Stored data:
........
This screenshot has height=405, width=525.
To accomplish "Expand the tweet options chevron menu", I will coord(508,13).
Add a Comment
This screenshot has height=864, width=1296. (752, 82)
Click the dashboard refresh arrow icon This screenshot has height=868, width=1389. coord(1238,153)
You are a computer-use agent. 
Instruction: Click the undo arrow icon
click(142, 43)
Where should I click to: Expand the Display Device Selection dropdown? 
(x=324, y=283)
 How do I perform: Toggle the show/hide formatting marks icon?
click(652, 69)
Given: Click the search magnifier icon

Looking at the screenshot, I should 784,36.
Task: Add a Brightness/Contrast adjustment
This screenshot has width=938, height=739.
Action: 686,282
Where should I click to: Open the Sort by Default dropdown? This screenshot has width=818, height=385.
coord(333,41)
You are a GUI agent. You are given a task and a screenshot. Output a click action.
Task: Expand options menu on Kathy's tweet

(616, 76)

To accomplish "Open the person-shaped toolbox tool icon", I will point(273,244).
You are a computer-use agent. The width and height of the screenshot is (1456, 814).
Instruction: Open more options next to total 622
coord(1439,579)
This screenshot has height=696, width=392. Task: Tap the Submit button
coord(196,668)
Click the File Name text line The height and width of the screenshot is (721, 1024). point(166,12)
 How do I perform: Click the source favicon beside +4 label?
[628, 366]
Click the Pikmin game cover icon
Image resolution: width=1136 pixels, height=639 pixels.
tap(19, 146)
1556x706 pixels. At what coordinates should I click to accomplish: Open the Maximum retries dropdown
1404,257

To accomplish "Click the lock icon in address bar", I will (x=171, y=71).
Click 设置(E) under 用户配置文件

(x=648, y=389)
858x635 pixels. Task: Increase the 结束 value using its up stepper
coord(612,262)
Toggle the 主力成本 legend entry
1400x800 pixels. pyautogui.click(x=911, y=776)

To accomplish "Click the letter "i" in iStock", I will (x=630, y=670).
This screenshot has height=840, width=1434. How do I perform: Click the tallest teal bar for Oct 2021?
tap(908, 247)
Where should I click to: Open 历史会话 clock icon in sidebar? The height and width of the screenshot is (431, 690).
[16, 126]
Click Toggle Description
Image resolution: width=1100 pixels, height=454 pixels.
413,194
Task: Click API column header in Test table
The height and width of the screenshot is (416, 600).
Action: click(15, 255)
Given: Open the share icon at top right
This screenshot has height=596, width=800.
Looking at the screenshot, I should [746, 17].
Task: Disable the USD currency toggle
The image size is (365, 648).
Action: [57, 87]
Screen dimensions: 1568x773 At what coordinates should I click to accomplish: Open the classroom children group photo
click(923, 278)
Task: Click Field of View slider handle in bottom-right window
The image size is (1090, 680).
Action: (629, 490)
........
**What you have to do**. Down to the final line, the data above must be copied exactly.

**Answer section**.
This screenshot has height=405, width=525.
To accomplish "Expand the tweet options chevron menu", I will coord(508,13).
Add a Comment
This screenshot has height=864, width=1296. (752, 82)
Click the dashboard refresh arrow icon This screenshot has height=868, width=1389. coord(1238,153)
You are a computer-use agent. 
Instruction: Click the undo arrow icon
click(142, 43)
Where should I click to: Expand the Display Device Selection dropdown? 
(x=324, y=283)
 How do I perform: Toggle the show/hide formatting marks icon?
click(652, 69)
Given: Click the search magnifier icon

Looking at the screenshot, I should 784,36.
Task: Add a Brightness/Contrast adjustment
This screenshot has width=938, height=739.
Action: 686,282
Where should I click to: Open the Sort by Default dropdown? This screenshot has width=818, height=385.
coord(333,41)
You are a GUI agent. You are given a task and a screenshot. Output a click action.
Task: Expand options menu on Kathy's tweet

(616, 76)

To accomplish "Open the person-shaped toolbox tool icon", I will point(273,244).
You are a computer-use agent. The width and height of the screenshot is (1456, 814).
Instruction: Open more options next to total 622
coord(1439,579)
This screenshot has height=696, width=392. Task: Tap the Submit button
coord(196,668)
Click the File Name text line The height and width of the screenshot is (721, 1024). point(166,12)
 How do I perform: Click the source favicon beside +4 label?
[628, 366]
Click the Pikmin game cover icon
Image resolution: width=1136 pixels, height=639 pixels.
tap(19, 146)
1556x706 pixels. At what coordinates should I click to accomplish: Open the Maximum retries dropdown
1404,257

To accomplish "Click the lock icon in address bar", I will (x=171, y=71).
Click 设置(E) under 用户配置文件

(x=648, y=389)
858x635 pixels. Task: Increase the 结束 value using its up stepper
coord(612,262)
Toggle the 主力成本 legend entry
1400x800 pixels. pyautogui.click(x=911, y=776)

To accomplish "Click the letter "i" in iStock", I will (x=630, y=670).
This screenshot has height=840, width=1434. How do I perform: Click the tallest teal bar for Oct 2021?
tap(908, 247)
Where should I click to: Open 历史会话 clock icon in sidebar? The height and width of the screenshot is (431, 690).
[16, 126]
Click Toggle Description
Image resolution: width=1100 pixels, height=454 pixels.
413,194
Task: Click API column header in Test table
The height and width of the screenshot is (416, 600).
Action: click(15, 255)
Given: Open the share icon at top right
This screenshot has height=596, width=800.
Looking at the screenshot, I should [746, 17].
Task: Disable the USD currency toggle
The image size is (365, 648).
Action: [57, 87]
Screen dimensions: 1568x773 At what coordinates should I click to accomplish: Open the classroom children group photo
click(923, 278)
Task: Click Field of View slider handle in bottom-right window
The image size is (1090, 680).
Action: (629, 490)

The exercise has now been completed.